The city of Wilmington, Delaware, is facing a lawsuit from the Institute for Justice for allowing a private contractor that provides towing services for the city take several residents' cars and keep them.
The lawsuit charges that the program confiscates from residents property that is worth more that the debts incurred, often for parking tickets, but fails to return the different to the car owners.
"In other words, the city can't keep a $4,000 car over a $400 debt," the IJ explained,.
It continued, "Next, the lawsuit challenges the lack of procedural protections provided by the city’s program. The city violates the Fourth Amendment by seizing cars without a warrant and the city violates due process by failing to provide any pre- or post-seizure hearing."
Then finally, the lawsuit challenges the loss of a car as an excessive fine, as keeping someone’s car over an alleged parking violation is "grossly disproportionate."
The background is that the city contracts out its municipal impound system to a private company. It pays nothing for the service, but lets the companies "wrongfully take and keep people’s cars."
Two victims of Wilmington’s tow-and-impound racket, Ameera Shaheed and Earl Dickerson, represented by the Institute for Justice, now have sued.
"The Constitution requires that any penalty imposed by the government be proportional to the crime. The loss of one’s car for ticket debt is unconstitutional," said IJ Attorney Will Aronin. "People depend on their cars to work, to visit family, and for all parts of their lives. Nobody should lose their car just because they can’t afford to pay a parking ticket."
Shaheed’s ordeal in came when the city ticketed her "legally parked" car six times in nine days. While her appeal of the wrongfully issued tickets was pending, "the city towed her car and demanded payment in full," said the IJ.
The disabled grandmother of three could not afford to pay $320 in tickets within 30 days, so First State Towing scrapped her car, worth over $4,000.
Wilmington still is demanding $580 from her.
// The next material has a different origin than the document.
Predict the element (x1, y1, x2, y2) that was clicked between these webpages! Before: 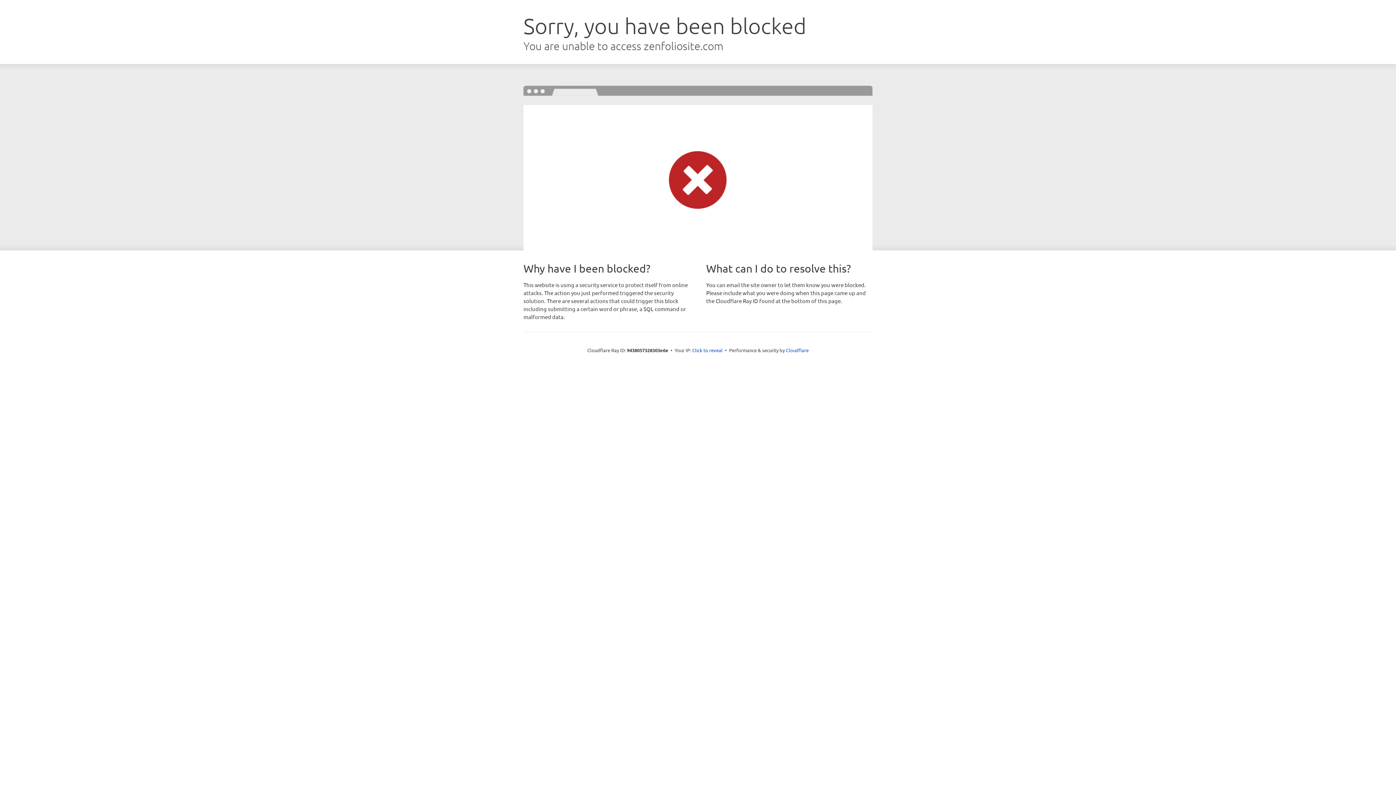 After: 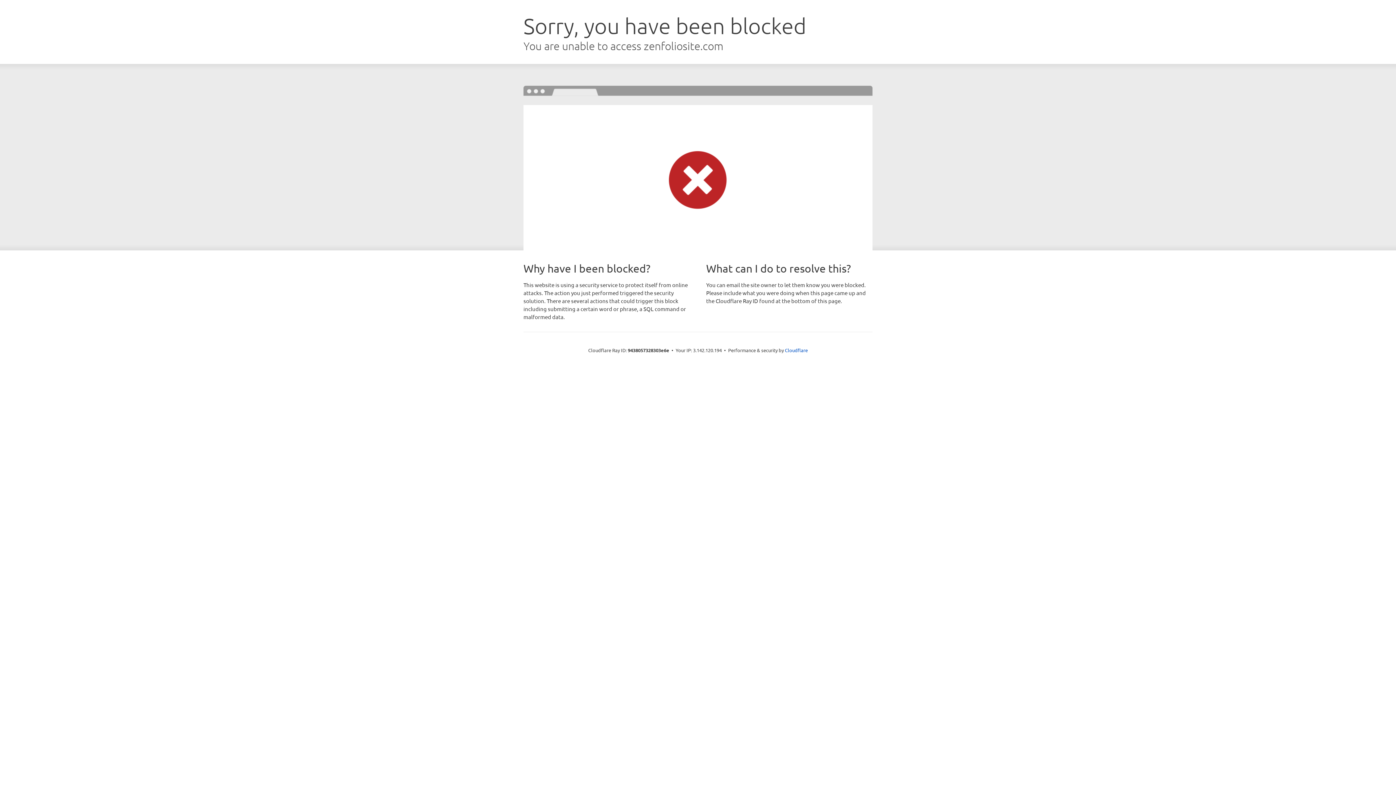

And when Earl Dickerson, a retired Wilmington grandfather, could not afford to drive much during the pandemic and left his car legally parked on his street, it was ticketed, then towed.
He paid the $60 ticket he was issued in full but the towing company demanded another $910 in "storage fees," which he couldn't pay.
The company scrapped his car.
"Wilmington is taking cars without any kind of procedural protections, holding them for ransom, and then refusing even to credit the value of the car toward the supposed ticket debt,” said IJ Senior Attorney Rob Johnson. “No private debt collector could ever get away with that. The city doesn’t get extra leeway to take private property just because it’s the government. To the contrary, we should be holding the government to a higher standard."